Переспорить его не было никакой возможности. Я чувствовал, что он и я — люди двух разных миров, мое мышление чуждо и непонятно ему. Я переменил тон.
— Возможно, — сказал я, виновата моя отсталость. Может быть, вы подробнее познакомите меня с вашей системой?
Он был настолько любезен, что дал подробные объяснения.
Свобода печати существует. Каждый рабочий имеет право писать в газеты обо всех злоупотреблениях, обо всех замеченных им недочетах. Каждый рабочий имеет право написать любого содержания книгу и сдать ее в печать. Но для выпуска книги в продажу существуют некоторые, вынужденные необходимостью ограничения — и вот тут-то приходит на помощь рабочему писателю главный цензурный комитет. Не желая лишить каждого права свободно высказаться в печати, он исправляет идеологическую сторону представленной в цензуру книги.
— Ведь это не запрещение, как практиковалось у вас, а помощь автору, который делает ошибку по незнанию или по неумению высказываться.

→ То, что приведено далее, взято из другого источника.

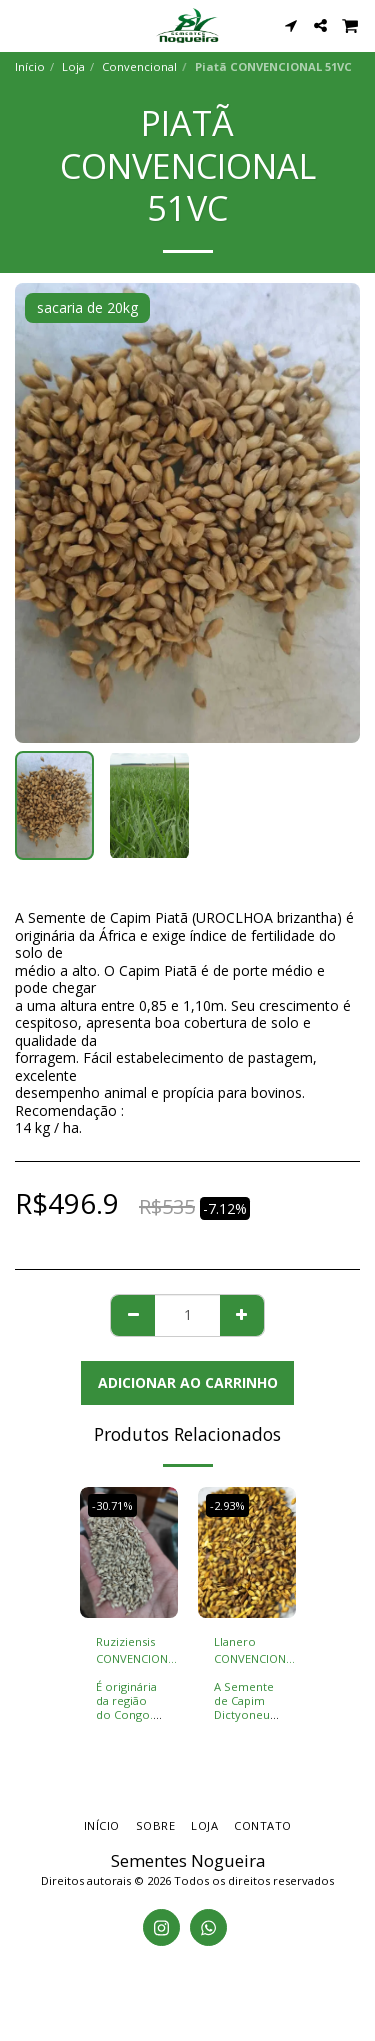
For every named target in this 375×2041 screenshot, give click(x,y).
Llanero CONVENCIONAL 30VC (256, 1651)
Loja (73, 66)
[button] (22, 24)
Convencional (139, 66)
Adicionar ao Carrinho (188, 1382)
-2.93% (227, 1505)
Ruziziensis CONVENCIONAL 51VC (138, 1651)
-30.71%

Каждая рукопись поступала в особый отдел, где специалисты умело перерабатывали рукопись, достигая кристально ясной идеологии. В результате — ничто действительно ценное не пропадало, всякая изобретательность использовалась, а идеология не страдала нисколько.
— Но каково положение авторов? — спросил я. — Получить книгу и прочесть в ней черт знает что!
Цензор удивился моему непониманию:
— Авторы довольны! Ведь мы им платим высокий гонорар.
Только теперь я понял, почему так скучны и нудны все книги, которые мне пришлось прочесть, я понял, почему они все так бездарно пережевывают одни и те же навязшие в зубах истины, истины, известные даже мне, человеку другой эпохи.
Называть это свободой печати!
Во мне кипело негодование, я способен был броситься на кого-то с кулаками, рвать и метать, но все эти чувства должны были одиноко перекипеть в моей душе. Кому я скажу о них? Кто поймет меня?
Я первый раз пожалел о том, что не остался спокойно спать в своей могиле…
семнадцатая глава
Я НАЧИНАЮ ПОНИМАТЬ
Вернувшись от цензора, я узнал, что меня вызывают в ячейку: это орган надзора и руководства, имевшийся в каждом доме и в каждом учреждении. В ячейке меня встретил политрук и мягким движением руки предложил мне сесть.
— На вас поступил целый ряд жалоб, — сказал он. — Во-первых, — он загнул один очень длинный и искривленный палец, — вы продолжаете сношения с нашими классовыми врагами, что равносильно государственной измене. Во-вторых, — он загнул второй такой же длинный и искривленный палец, — вы оскорбили человека, сделавшего вам первое предупреждение. В-третьих, вы два дня не заполняли анкету, следовательно, эти два дня делали и думали такие вещи, о которых не можете сказать своему руководителю. В-четвертых, вы произносили контрреволюционные речи в одном из государственных учреждений, о чем мне только что донес главный цензор государства…
Он перечислял мои преступления, методически загибая пальцы и не глядя в мои глаза. Я молча выслушал его речь и, поднявшись с кресла, сказал:
— Ну так что же? Вы посадите меня в тюрьму? Плавным движением руки он снова усадил меня в кресло.
— Нисколько. Мы обсудили ваше поведение и нашли вас идеологически невменяемым…
— Так вы запрячете меня в сумасшедший дом? — продолжал я.
Мне во что бы то ни стало хотелось как-нибудь оскорбить этого невозмутимого человека. Но он разговаривал со мной, как с маленьким ребенком.
— Вы опять не поняли меня. Скажите, пожалуйста, вы сдавали когда-нибудь экзамен по политграмоте?
Мне пришлось сознаться, что я не только не сдавал экзамена по этой науке, но даже не прочел учебника, полагая, что эта книга не даст мне ничего нового.
— Ну так вот. Вы не получили самого элементарного образования, необходимого для каждого, и поэтому вы допустили ряд непозволительных промахов. Мы вполне оправдали вас, но с одним условием — вы должны прослушать полный курс политграмоты, сдать экзамен, а до этого вы не будете появляться в обществе, чтобы не наделать более грубых ошибок.
— Что же это? Домашний арест? — спросил я.
— Нет, это временная изоляция.
О словах спорить не приходилось. Изоляция или арест, но я должен сидеть дома и зубрить какую-то политграмоту: не подчиниться этому постановлению я не мог. Не забыв, конечно, уведомить Мэри о том, что со мной произошло, я принялся за работу.
Меня посадили в самую низшую группу, рядом с детьми в возрасте от десяти до двенадцати лет, мне дали потрепанный испещренный детской мазней учебник, мне задавали уроки «от сих до сих», совершенно не принимая в расчет ни моего возраста, ни уровня моего развития.